May is here and in cooler regions the colours of autumn are all around. In Canberra, Treasurer Josh Frydenberg is putting the finishing touches to the May 11 Federal Budget which will no doubt dominate the national conversation in coming weeks.
Australia’s economic recovery gathered steam in April, despite a spike in coronavirus cases overseas and vaccine delays. Australia’s trade surplus stood at a healthy $8.5 billion in March, underpinned by strong export prices for our commodities. Iron ore prices rose 16% in April and 21% over the year to date, due largely to renewed demand from China. China’s economic growth rebounded an extraordinary 18.3% in the year to March. Prices for our oil, copper, coal and beef have also recorded strong gains.
Higher commodity prices pushed the Aussie dollar up 2.4% in April to US77.72c, although record low interest rates are keeping stronger gains in check.
Australian consumers are gaining confidence in the recovery, despite the winding back of government stimulus payments. The Westpac-Melbourne Institute Index of Consumer Sentiment rose 6.2% in April to its highest level since 2010. One reason could be booming house prices, up 2.8% in March and 6.2% over the year, according to CoreLogic. Not so welcome are rising petrol prices which hit a 13-month high in April. While higher prices lifted inflation by 0.6% in the March quarter, it is still running at a low annual rate of 1.1%.
Rising employment is also a cause for optimism. The jobless rate fell from 5.8% to 5.6% in April and the Federal Government has announced it is targeting a rate beginning with a 4, supported by big spending initiatives in its upcoming Budget.
The missing link in the Bitcoin boom
Whether it’s the booming price of Bitcoin, or record-breaking prices for investments paid for in digital currencies, cryptocurrencies continue to feature in the media and in dinner conversation. This has reignited debate about whether we are witnessing an old-fashioned bubble about to burst or a new asset class in the making.

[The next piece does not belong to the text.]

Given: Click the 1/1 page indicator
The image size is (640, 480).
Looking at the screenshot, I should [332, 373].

The price of Bitcoin has gone from around $13,800 a year ago to a recent high of $84,350.i Undoubtedly, some people have made money on the way up, but experts urge caution. While cryptocurrencies are being accepted more widely, the Australian Securities and Investments Commission (ASIC) warns they are high risk, difficult to value and unregulated*.ii
You may also have seen recently that a digital artist known as Beeple sold a work at auction for $89 million, while Twitter founder Jack Dorsey sold his first tweet for $3.8 million. Both were paid for in cryptocurrencies in a trend called non-fungible tokens (NFTs).iii NFTs are a unique bit of digital code that cannot be duplicated or counterfeited, making them particularly attractive for collectors.

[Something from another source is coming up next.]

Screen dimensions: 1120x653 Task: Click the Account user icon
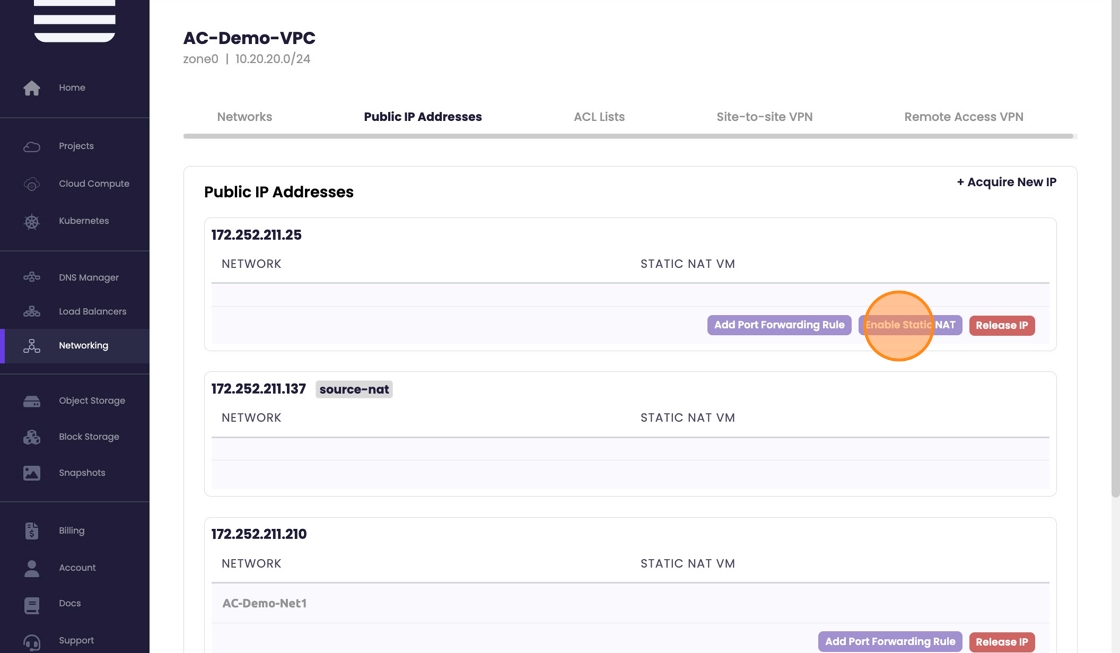click(32, 568)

Cryptocurrencies and NFTs have one thing in common – they are both enabled by a technology called blockchain.
What is blockchain?
Blockchain is a system of recording and storing information that helps keep track of ownership securely and transparently.
It is essentially a digital ledger of transactions stored in blocks that is duplicated and distributed across a network of computer systems forming a blockchain. Every new transaction that occurs on the blockchain is added to every participant’s ledger.
This means if one block in the chain is changed, it would be immediately apparent that it had been tampered with, making it near impossible to change, hack or cheat the system.
History teaches us that fortunes are more likely to be made selling shovels to miners in a goldrush, than buying a shovel and joining them. So could it be that long-term value is more likely to come from investing in the underlying blockchain technology than chasing quick profits from the likes of Bitcoin and NFTs?
Given rising concerns about hacking and data breaches, it’s no surprise that blockchain is being embraced by government and businesses alike.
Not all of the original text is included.